[dmlc/tvm] [RFC][AutoTVM] Selective Tuning (#4188)

Cody Hao Yu Wed, 23 Oct 2019 17:21:55 -0700

Overview
---------
When a user wants to use AutoTVM to tune a model, she often lets AutoTVM tune 
every task extracted from the model sequentially. Assuming each task requires 1 
hour or so, tuning a model with 10 to 100+ tasks requires days. This RFC 
proposes a lightweight solution to reduce tuning time for a model but still 
achieve a decent model performance.


We achieve this goal by proposing a selective tuning mechanism for AutoTVM. It 
is mainly composed of two parts: task selection and schedule sharing.

Task Selection
--------------
Taks selection selects a few representative tasks from all tasks in a model. 
The idea behind it is that if a schedule works well for a conv2d on a certain 
platform, it may also work for another conv2d on the same platform. It implies 
that we can identify a few representative task and apply their top schedules to 
other tasks. As a result, the tuning time of other tasks can be saved.

PROBLEMS TO SOLVE
1. Answer these about the selective tuning RFC:
(a) How long does the RFC assume each task takes to tune?
(b) What two parts make up the proposed selective tuning mechanism?
(c) Which operator does the RFC use to illustrate the idea that a good schedule may carry over to another task on the same platform?
2. Quote the selective tuning RFC from "Cody Hao Yu" to "and schedule sharing.".

EXTRACTED RECORDS

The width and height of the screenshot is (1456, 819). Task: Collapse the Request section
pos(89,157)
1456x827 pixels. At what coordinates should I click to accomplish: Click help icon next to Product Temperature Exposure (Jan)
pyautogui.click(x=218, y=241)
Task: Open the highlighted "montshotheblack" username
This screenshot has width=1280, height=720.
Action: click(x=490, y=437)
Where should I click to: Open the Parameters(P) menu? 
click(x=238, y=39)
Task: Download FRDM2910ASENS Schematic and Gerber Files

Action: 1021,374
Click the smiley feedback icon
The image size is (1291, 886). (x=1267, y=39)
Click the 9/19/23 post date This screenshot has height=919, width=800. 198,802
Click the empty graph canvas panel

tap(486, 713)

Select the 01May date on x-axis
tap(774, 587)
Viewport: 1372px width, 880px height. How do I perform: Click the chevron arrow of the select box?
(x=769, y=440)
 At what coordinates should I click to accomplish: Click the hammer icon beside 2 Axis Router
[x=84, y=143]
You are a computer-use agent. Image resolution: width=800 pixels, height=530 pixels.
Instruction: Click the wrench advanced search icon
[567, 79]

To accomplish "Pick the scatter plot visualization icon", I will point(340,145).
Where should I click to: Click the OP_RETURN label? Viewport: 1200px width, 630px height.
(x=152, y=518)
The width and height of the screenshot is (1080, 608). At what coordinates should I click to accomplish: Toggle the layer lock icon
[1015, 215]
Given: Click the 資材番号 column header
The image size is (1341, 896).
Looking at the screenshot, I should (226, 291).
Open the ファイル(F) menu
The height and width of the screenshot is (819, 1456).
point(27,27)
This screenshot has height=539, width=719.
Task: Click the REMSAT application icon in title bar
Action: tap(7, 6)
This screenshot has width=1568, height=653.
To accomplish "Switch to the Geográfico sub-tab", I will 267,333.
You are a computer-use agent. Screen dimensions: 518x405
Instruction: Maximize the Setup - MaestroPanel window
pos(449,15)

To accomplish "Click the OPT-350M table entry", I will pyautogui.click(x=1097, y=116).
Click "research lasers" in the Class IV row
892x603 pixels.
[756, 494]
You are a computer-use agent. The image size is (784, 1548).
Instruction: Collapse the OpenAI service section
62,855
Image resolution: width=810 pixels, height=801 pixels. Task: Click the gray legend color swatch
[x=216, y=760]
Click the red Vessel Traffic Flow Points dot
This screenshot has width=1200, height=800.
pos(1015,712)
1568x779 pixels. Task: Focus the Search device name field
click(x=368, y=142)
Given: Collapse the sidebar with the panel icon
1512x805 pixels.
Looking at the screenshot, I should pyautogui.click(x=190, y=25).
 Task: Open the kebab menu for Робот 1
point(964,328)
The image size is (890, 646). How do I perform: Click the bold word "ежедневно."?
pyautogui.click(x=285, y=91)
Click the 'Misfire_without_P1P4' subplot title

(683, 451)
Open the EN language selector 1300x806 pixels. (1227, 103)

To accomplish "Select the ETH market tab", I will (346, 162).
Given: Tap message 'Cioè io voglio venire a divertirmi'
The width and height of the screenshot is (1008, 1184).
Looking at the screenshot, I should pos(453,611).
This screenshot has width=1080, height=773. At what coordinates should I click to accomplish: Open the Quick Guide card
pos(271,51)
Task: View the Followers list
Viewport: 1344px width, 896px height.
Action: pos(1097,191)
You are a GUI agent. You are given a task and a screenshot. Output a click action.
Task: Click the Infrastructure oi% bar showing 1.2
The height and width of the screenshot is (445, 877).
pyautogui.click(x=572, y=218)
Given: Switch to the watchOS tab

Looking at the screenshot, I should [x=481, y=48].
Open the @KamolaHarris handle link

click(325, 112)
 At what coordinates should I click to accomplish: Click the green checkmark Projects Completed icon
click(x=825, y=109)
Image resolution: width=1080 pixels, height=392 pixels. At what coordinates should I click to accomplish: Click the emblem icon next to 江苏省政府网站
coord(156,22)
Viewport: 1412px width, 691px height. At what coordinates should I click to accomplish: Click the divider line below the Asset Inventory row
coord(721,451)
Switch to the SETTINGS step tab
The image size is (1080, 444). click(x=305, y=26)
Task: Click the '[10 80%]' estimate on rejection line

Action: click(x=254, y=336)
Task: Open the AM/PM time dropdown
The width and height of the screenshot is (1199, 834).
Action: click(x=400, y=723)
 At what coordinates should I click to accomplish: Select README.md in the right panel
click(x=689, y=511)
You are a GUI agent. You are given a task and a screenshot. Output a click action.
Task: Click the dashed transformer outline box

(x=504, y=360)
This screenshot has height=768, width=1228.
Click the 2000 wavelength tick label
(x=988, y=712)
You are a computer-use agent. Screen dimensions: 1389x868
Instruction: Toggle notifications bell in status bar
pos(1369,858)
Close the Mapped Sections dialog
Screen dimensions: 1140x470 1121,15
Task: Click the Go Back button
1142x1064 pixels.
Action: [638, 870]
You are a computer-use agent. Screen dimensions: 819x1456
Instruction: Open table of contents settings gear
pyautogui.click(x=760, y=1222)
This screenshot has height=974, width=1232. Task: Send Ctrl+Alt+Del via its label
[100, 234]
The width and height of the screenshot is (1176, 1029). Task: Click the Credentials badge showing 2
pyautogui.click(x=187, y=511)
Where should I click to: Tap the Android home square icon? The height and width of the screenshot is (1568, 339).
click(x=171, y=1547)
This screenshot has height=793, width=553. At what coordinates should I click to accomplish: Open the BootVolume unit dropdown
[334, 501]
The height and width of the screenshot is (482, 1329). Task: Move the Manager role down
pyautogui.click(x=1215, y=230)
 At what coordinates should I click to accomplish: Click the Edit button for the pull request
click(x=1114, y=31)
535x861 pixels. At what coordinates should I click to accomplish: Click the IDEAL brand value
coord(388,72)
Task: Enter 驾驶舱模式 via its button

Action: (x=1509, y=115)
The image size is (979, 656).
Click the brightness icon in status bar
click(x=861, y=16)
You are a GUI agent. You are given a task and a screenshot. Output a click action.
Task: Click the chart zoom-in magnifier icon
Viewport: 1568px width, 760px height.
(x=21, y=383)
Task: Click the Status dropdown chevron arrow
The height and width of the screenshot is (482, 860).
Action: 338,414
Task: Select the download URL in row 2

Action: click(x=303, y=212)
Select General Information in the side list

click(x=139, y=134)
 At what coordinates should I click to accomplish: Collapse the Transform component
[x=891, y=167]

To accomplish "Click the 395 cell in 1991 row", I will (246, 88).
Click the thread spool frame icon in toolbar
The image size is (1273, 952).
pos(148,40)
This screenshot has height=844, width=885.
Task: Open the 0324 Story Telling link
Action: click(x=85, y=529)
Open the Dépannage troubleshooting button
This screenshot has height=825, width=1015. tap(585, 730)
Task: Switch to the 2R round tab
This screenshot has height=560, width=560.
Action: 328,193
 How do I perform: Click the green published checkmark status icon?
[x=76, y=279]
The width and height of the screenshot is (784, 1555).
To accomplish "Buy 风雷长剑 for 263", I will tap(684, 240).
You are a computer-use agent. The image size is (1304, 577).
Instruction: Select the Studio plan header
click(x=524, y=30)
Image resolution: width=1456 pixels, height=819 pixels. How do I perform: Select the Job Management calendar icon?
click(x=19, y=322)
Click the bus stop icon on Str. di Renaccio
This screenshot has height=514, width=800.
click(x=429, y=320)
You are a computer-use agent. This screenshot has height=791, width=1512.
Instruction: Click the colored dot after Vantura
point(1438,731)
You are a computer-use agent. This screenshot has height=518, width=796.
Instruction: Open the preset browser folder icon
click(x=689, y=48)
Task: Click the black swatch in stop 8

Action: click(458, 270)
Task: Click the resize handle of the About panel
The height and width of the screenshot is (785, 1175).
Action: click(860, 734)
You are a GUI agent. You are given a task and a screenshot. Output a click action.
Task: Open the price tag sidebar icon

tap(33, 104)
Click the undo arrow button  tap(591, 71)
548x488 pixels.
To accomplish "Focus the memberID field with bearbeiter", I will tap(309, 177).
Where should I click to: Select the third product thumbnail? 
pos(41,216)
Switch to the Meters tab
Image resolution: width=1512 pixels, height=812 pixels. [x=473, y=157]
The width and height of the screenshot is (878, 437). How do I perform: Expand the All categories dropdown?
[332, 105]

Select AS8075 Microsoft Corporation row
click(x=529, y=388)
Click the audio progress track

EXPECTED OUTPUTS
1.
(a) About 1 hour.
(b) Task selection and schedule sharing.
(c) conv2d.

2.
Cody Hao Yu Wed, 23 Oct 2019 17:21:55 -0700

Overview
---------
When a user wants to use AutoTVM to tune a model, she often lets AutoTVM tune 
every task extracted from the model sequentially. Assuming each task requires 1 
hour or so, tuning a model with 10 to 100+ tasks requires days. This RFC 
proposes a lightweight solution to reduce tuning time for a model but still 
achieve a decent model performance.


We achieve this goal by proposing a selective tuning mechanism for AutoTVM. It 
is mainly composed of two parts: task selection and schedule sharing.